Evaluate $$I=\iint_A xy\,\mathrm{d}x\,\mathrm{d}y$$ where $$A=\{(x,y): ax^2+2hxy+by^2\le r^2, a>0, ab-h^2>0\}$$
I tried diagonalising the quadratic form $h(x,y)=ax^2+2hxy+by^2$ to some
$$g(u,v)=u^2+v^2$$
where
$$\begin{pmatrix}u\\v\end{pmatrix}=\begin{pmatrix} \sqrt{a} & \frac{h}{\sqrt{a}}\\\ 0 & \sqrt{\frac{ab-h^2}{a}} \\\end{pmatrix}\begin{pmatrix}x\\y\end{pmatrix}$$
The Jacobian of the transformation $(x,y)\to(u,v)$ is
$$\det(J) = \frac{1}{\sqrt{ab-h^2}}$$
The integral then reduces to
$$I=\iint_{u^2+v^2\le r^2}\left(\frac{uv}{\sqrt{ab-h^2}}-\frac{hv^2}{ab-h^2}\right)\frac{1}{\sqrt{ab-h^2}}\,\mathrm{d}u\,\mathrm{d}v$$
Now I could apply a polar transformation to get the answer. But this method seems a bit cumbersome, especially solving for $x$ and $y$ from $u,v$. Is there an obvious alternate solution?

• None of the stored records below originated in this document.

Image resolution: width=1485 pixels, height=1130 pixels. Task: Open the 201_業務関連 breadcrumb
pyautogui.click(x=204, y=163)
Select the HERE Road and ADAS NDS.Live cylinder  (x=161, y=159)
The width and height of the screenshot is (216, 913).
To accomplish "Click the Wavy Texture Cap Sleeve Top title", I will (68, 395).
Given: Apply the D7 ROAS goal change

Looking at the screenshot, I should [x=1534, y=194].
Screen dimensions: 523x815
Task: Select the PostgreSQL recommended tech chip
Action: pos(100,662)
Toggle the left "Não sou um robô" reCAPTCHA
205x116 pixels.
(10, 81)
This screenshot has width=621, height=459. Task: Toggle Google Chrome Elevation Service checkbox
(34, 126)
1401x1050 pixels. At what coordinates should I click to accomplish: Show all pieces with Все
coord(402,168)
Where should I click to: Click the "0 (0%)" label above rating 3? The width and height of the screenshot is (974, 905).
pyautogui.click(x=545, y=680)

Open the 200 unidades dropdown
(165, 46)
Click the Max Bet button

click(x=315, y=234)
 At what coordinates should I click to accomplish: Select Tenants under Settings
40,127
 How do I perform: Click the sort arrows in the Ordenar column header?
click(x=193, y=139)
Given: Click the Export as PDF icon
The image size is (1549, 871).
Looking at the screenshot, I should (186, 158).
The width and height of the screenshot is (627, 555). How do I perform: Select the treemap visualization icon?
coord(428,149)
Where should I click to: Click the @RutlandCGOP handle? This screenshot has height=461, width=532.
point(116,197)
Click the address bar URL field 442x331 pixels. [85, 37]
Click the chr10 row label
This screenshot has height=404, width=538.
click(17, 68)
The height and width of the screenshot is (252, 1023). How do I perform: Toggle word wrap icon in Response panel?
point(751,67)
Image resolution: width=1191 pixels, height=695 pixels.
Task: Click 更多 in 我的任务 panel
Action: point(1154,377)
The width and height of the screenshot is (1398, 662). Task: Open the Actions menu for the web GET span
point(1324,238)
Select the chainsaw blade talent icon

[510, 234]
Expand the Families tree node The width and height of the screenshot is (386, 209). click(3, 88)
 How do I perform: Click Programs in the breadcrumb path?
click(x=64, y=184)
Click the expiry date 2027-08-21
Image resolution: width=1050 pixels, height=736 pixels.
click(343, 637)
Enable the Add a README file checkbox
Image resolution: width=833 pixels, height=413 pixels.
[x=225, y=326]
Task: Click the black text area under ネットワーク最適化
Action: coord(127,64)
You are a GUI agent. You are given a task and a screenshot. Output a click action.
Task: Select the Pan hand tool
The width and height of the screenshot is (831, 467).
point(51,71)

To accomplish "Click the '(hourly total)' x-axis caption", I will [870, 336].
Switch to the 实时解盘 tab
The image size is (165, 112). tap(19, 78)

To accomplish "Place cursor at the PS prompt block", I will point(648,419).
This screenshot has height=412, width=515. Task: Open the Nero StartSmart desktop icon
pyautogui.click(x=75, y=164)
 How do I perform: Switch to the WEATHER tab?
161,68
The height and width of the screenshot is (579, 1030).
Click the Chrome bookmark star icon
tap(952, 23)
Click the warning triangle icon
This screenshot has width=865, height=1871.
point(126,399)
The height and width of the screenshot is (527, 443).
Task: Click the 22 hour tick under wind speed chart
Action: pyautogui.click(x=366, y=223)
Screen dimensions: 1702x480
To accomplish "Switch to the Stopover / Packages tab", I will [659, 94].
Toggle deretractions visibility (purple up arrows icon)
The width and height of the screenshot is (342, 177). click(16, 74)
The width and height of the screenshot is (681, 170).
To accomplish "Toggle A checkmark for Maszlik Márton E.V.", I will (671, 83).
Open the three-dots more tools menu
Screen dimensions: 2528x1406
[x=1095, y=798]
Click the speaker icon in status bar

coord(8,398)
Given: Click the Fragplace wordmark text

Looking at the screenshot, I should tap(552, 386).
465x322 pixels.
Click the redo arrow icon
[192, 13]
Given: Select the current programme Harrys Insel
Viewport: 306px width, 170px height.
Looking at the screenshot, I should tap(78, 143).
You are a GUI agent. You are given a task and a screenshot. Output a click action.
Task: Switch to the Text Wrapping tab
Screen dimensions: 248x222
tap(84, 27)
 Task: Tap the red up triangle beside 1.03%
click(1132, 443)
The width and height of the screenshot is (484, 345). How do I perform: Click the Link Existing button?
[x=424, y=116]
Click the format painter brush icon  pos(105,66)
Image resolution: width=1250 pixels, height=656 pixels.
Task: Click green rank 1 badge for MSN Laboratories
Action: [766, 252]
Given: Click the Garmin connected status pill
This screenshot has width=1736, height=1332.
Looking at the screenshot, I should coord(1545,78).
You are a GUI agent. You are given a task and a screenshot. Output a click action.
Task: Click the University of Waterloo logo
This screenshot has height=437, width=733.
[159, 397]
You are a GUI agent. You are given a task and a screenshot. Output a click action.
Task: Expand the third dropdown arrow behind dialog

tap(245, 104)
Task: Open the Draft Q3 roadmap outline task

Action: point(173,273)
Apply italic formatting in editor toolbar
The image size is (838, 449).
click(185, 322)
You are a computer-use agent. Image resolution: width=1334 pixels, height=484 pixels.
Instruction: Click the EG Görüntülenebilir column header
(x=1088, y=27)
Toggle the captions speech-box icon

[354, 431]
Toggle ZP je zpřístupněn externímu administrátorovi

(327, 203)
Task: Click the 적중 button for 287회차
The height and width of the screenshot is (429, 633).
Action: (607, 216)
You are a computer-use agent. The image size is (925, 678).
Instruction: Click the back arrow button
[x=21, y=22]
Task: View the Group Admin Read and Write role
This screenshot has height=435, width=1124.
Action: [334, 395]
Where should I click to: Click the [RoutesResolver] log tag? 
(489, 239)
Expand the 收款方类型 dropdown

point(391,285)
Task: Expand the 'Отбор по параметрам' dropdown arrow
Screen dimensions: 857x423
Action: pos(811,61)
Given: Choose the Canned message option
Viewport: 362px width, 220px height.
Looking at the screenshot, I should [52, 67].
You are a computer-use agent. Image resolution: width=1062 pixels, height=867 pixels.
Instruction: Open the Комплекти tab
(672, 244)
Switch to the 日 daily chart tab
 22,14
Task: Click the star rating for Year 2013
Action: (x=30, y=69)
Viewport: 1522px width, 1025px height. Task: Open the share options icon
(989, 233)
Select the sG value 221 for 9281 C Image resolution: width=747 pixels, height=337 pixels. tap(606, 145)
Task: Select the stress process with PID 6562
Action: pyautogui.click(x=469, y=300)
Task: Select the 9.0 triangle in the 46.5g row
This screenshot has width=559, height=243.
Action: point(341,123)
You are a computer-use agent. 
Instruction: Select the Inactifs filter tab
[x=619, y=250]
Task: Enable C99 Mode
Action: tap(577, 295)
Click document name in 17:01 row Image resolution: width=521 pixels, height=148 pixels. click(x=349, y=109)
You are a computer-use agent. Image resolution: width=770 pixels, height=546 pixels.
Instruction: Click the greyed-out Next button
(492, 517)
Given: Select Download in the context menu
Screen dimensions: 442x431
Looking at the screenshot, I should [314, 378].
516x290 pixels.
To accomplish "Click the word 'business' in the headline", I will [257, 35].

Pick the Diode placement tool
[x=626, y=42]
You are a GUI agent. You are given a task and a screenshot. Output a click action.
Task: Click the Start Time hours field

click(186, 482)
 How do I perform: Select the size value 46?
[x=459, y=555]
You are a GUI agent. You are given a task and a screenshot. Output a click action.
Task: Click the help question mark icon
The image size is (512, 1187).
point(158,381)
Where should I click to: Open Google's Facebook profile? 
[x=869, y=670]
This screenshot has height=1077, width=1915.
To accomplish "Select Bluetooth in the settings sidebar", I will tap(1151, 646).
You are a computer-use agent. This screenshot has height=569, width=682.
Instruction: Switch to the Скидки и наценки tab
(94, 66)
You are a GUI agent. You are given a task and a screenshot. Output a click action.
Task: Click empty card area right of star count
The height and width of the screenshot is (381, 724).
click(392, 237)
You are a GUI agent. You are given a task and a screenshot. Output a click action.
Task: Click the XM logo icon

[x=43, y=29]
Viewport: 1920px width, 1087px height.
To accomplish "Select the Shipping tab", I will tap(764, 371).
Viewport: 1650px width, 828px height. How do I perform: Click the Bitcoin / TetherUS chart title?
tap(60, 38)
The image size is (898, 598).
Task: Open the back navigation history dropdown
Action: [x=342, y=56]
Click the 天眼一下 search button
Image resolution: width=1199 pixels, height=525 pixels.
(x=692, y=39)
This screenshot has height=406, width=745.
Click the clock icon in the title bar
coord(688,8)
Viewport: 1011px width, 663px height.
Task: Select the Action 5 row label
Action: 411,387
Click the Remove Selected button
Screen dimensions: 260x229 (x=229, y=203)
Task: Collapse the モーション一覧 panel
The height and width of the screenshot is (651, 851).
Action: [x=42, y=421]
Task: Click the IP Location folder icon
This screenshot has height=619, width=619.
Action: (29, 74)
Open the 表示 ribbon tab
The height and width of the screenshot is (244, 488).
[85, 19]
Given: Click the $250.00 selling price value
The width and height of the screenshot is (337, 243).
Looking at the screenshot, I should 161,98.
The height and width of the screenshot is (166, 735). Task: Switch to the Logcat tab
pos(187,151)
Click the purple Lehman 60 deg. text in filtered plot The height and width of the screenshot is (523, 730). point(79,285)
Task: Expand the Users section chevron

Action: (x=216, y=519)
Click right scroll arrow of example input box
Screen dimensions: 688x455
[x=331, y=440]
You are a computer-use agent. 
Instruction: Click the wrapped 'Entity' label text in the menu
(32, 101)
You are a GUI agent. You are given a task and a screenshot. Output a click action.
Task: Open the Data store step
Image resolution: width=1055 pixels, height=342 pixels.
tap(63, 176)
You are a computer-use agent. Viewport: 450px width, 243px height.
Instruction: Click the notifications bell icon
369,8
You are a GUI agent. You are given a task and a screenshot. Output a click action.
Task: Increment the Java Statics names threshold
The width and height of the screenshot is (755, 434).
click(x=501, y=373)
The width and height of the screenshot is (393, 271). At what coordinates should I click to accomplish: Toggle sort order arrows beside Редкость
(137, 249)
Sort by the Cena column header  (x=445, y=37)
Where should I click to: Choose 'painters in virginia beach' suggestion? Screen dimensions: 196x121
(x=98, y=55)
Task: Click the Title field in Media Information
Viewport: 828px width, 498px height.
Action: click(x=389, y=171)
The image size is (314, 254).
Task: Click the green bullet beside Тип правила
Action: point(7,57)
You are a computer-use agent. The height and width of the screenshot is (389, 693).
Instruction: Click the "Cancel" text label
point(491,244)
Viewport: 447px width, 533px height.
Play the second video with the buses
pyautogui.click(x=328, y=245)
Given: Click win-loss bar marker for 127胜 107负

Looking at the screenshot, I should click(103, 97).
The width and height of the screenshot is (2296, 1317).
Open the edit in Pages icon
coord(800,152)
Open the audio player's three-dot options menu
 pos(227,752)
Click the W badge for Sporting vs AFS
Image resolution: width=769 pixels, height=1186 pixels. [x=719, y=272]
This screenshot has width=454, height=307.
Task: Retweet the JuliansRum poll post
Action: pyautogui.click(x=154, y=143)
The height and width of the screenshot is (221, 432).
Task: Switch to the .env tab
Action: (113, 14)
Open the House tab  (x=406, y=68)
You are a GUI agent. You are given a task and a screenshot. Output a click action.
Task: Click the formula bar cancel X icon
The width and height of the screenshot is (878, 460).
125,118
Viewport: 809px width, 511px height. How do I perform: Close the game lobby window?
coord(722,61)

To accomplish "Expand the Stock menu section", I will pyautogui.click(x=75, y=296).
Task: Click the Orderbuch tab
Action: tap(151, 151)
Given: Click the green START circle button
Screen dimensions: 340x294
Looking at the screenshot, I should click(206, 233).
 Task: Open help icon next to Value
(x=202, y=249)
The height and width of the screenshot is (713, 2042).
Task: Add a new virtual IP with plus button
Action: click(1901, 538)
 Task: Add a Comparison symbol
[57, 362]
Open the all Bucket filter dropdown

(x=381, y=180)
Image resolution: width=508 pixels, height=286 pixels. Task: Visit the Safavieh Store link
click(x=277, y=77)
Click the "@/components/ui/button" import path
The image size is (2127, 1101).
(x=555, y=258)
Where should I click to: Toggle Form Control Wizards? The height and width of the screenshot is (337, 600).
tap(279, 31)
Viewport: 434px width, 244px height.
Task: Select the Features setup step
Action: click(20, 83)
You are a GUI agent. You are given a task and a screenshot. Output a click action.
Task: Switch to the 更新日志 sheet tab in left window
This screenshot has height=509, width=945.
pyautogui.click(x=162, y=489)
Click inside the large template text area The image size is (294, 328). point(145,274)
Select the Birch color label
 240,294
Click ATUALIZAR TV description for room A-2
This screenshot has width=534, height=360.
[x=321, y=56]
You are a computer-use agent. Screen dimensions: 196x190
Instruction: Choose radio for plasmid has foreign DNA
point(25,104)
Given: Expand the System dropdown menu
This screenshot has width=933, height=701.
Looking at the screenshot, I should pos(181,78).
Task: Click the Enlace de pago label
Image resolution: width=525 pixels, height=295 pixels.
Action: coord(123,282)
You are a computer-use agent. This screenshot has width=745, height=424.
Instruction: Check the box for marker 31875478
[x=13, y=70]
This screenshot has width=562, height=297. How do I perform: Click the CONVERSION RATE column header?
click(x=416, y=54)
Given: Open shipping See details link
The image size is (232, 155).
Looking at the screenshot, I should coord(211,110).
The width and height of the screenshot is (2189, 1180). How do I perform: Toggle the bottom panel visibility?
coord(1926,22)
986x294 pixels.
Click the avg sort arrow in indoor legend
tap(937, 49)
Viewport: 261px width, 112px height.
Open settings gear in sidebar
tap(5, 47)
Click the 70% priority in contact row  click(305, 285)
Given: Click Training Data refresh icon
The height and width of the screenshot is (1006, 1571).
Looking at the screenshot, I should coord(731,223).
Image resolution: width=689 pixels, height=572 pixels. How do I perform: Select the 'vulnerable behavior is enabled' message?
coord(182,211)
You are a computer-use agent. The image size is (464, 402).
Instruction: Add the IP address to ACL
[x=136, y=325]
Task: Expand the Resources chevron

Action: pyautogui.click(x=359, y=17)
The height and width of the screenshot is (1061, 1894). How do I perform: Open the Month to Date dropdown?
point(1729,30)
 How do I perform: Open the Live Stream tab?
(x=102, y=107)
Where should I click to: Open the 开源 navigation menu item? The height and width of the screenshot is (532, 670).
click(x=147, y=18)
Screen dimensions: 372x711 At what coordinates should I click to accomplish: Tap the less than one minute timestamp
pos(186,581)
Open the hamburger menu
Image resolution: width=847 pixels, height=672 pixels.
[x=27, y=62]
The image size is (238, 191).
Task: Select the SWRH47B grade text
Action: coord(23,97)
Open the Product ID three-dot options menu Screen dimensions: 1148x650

The problem can also be seen as finding $\mathbb{E}(XY)$ where $(X,Y)$ is jointly uniform over $A$.
EDIT.
Proceeding in the way I have done so far, I get the final answer as
$$I=-\frac{\pi r^4h}{4(ab-h^2)^{3/2}}$$
Is this indeed the correct answer?
The final answer in my post is correct, as I was able to verify using Mathematica here.